▸ Task
When you reach the line in the data below that contains "Linkedin (623, 2143)", please start repeating lines exactly, and stop after the line that contains "Aviso legal (500, 2143)", repeating nothing else.

▸ Entries provided
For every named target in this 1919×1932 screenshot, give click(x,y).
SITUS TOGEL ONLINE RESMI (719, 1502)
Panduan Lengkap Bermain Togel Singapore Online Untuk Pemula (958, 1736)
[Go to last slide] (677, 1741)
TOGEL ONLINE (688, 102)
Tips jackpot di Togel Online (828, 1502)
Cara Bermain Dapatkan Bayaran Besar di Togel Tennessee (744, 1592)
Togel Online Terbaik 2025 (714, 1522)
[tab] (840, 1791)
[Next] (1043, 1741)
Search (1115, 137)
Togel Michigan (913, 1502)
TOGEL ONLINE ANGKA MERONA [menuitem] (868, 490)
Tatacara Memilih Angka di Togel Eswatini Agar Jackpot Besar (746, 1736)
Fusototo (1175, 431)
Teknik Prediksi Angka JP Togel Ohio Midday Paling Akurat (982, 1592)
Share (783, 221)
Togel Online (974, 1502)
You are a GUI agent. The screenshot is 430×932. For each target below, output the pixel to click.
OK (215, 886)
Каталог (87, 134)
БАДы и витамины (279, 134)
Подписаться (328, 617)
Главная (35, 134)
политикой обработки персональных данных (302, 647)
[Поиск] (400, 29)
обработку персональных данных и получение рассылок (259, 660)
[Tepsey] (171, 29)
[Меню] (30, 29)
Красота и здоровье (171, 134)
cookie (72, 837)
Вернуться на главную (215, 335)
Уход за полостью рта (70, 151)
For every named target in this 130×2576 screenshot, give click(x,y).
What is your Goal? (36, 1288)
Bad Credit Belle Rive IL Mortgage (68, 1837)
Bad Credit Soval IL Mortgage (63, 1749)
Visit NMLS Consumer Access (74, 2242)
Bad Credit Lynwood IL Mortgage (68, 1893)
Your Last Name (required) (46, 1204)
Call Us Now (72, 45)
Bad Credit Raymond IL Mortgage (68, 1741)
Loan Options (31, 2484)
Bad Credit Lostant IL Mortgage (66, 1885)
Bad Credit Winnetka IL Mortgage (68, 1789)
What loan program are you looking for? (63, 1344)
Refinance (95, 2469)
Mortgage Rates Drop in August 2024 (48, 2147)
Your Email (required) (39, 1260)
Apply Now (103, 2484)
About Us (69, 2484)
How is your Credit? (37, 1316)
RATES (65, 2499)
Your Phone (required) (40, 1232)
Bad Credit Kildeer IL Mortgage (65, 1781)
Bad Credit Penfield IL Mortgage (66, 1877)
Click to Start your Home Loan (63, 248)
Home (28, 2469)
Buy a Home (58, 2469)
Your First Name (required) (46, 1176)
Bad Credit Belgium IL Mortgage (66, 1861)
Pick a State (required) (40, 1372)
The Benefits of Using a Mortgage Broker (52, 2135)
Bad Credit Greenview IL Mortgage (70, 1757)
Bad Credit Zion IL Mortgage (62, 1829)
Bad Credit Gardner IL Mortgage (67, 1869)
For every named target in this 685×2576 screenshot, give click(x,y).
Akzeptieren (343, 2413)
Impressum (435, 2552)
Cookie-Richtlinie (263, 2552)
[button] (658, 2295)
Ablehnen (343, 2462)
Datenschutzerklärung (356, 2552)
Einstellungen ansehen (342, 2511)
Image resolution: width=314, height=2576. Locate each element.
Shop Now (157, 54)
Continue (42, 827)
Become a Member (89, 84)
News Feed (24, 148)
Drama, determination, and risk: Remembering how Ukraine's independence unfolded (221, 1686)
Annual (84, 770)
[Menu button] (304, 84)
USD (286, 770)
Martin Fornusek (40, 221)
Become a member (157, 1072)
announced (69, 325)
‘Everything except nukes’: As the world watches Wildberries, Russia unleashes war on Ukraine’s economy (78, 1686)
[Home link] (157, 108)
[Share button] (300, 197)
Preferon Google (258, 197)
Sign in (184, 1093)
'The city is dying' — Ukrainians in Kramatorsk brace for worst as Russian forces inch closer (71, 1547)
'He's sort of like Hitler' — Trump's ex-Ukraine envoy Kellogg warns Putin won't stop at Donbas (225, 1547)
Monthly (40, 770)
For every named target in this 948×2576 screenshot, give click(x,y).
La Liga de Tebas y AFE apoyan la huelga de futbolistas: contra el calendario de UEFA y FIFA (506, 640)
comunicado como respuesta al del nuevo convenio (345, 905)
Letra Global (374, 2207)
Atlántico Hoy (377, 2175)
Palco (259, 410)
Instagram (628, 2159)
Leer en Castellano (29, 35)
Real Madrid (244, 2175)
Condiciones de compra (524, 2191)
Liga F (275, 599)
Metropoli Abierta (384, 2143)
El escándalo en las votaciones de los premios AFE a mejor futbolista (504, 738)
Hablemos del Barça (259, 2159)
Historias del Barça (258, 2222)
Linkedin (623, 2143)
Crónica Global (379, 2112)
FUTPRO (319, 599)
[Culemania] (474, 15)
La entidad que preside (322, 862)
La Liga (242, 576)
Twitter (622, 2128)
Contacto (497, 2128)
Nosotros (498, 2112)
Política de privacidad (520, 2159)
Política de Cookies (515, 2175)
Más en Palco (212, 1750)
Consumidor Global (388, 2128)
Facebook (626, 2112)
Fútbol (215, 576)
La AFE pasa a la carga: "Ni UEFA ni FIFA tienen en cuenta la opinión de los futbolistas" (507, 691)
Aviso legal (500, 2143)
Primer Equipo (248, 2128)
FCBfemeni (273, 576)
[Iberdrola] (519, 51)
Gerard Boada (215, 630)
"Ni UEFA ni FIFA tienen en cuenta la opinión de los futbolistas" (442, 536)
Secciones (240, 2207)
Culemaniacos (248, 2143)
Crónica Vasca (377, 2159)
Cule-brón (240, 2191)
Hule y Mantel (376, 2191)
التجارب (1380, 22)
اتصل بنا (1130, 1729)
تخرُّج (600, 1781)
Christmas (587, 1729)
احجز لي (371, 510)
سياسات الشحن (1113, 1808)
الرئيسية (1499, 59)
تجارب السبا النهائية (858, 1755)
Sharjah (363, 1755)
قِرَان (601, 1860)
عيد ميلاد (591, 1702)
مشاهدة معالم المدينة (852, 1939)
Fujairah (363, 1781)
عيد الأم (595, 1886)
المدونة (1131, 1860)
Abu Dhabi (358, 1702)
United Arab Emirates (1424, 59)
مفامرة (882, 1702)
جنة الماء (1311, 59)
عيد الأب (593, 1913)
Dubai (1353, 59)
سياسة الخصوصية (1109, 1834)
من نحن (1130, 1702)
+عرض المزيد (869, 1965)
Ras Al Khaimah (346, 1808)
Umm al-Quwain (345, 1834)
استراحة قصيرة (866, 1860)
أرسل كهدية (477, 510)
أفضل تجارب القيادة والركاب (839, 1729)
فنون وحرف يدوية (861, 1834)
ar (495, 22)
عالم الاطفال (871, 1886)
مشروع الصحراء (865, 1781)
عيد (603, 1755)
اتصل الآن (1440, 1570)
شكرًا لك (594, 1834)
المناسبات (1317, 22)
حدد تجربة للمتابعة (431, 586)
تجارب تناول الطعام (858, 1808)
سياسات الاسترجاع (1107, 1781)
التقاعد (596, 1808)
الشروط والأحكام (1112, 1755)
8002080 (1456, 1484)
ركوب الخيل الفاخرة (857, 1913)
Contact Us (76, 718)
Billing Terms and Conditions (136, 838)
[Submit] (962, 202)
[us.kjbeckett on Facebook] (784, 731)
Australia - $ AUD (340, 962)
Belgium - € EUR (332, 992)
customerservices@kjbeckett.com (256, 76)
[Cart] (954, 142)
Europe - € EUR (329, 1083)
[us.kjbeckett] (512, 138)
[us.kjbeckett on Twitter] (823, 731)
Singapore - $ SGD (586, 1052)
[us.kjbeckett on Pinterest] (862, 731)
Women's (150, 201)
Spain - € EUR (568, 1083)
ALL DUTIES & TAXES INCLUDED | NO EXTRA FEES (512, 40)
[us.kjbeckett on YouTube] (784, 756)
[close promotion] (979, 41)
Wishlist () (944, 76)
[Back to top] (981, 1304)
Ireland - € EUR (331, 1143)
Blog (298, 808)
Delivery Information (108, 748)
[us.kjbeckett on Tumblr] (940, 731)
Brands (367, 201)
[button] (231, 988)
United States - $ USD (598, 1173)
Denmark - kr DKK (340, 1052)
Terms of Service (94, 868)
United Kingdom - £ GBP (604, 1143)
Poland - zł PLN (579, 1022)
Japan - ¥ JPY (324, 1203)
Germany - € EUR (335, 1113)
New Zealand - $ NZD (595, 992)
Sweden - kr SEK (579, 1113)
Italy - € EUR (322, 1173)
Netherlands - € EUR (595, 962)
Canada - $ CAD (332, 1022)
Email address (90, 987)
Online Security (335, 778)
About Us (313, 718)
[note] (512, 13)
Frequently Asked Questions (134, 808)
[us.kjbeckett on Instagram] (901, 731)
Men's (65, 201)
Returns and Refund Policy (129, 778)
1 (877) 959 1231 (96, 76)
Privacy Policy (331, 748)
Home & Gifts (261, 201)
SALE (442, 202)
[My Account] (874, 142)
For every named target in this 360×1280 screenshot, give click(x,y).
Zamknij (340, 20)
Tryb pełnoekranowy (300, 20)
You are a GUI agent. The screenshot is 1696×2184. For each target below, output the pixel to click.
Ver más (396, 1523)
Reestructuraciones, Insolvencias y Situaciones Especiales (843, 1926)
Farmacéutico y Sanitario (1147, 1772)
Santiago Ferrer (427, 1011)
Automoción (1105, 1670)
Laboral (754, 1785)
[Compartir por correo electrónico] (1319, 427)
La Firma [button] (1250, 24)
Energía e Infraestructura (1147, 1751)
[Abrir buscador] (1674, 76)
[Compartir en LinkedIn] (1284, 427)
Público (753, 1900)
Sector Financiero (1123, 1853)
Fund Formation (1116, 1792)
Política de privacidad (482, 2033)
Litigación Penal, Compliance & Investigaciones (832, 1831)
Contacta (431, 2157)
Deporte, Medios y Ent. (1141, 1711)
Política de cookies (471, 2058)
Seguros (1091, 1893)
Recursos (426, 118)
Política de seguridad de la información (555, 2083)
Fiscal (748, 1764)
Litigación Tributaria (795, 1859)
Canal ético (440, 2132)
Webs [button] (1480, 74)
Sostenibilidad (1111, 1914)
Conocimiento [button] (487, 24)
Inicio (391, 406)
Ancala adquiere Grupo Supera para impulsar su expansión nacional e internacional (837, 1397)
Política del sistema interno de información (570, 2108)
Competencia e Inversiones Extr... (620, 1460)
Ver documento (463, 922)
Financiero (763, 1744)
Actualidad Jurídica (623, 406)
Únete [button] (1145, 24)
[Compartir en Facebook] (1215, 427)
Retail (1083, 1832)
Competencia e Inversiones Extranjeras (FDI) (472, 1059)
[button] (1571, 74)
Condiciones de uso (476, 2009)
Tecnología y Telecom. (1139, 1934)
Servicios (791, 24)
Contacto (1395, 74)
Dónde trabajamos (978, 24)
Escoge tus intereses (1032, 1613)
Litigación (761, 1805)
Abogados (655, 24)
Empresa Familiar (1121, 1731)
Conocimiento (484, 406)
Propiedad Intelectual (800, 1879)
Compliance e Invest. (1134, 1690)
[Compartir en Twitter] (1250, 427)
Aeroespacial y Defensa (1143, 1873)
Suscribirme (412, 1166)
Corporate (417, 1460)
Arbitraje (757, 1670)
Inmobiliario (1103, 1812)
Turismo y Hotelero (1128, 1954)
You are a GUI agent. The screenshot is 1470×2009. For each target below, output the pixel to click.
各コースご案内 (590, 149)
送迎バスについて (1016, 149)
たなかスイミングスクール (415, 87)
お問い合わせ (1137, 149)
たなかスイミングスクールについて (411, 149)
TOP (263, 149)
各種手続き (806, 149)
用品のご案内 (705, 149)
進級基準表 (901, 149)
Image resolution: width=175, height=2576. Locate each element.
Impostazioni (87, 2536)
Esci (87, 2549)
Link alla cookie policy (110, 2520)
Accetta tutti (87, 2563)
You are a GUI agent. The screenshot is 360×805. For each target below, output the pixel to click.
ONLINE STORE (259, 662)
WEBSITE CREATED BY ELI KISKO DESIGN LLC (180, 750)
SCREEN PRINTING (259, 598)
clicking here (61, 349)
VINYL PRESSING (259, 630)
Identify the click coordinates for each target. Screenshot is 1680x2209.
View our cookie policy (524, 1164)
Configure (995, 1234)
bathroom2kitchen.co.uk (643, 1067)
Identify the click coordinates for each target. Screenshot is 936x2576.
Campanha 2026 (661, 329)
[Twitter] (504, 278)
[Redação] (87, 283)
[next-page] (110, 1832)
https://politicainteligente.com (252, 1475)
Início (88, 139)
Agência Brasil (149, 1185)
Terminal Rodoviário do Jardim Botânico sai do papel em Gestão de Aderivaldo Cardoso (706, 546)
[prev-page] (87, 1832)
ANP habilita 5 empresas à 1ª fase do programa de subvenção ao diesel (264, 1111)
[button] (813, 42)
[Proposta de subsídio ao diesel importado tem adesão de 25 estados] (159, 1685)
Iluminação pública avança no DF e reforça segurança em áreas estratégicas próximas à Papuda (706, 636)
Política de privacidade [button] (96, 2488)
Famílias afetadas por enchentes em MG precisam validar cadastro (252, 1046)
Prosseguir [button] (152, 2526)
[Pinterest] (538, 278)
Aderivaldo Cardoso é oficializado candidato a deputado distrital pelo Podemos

▸ Result of this exercise
Linkedin (623, 2143)
Crónica Global (379, 2112)
FUTPRO (319, 599)
[Culemania] (474, 15)
La entidad que preside (322, 862)
La Liga (242, 576)
Twitter (622, 2128)
Contacto (497, 2128)
Nosotros (498, 2112)
Política de privacidad (520, 2159)
Política de Cookies (515, 2175)
Más en Palco (212, 1750)
Consumidor Global (388, 2128)
Facebook (626, 2112)
Fútbol (215, 576)
La AFE pasa a la carga: "Ni UEFA ni FIFA tienen en cuenta la opinión de los futbolistas" (507, 691)
Aviso legal (500, 2143)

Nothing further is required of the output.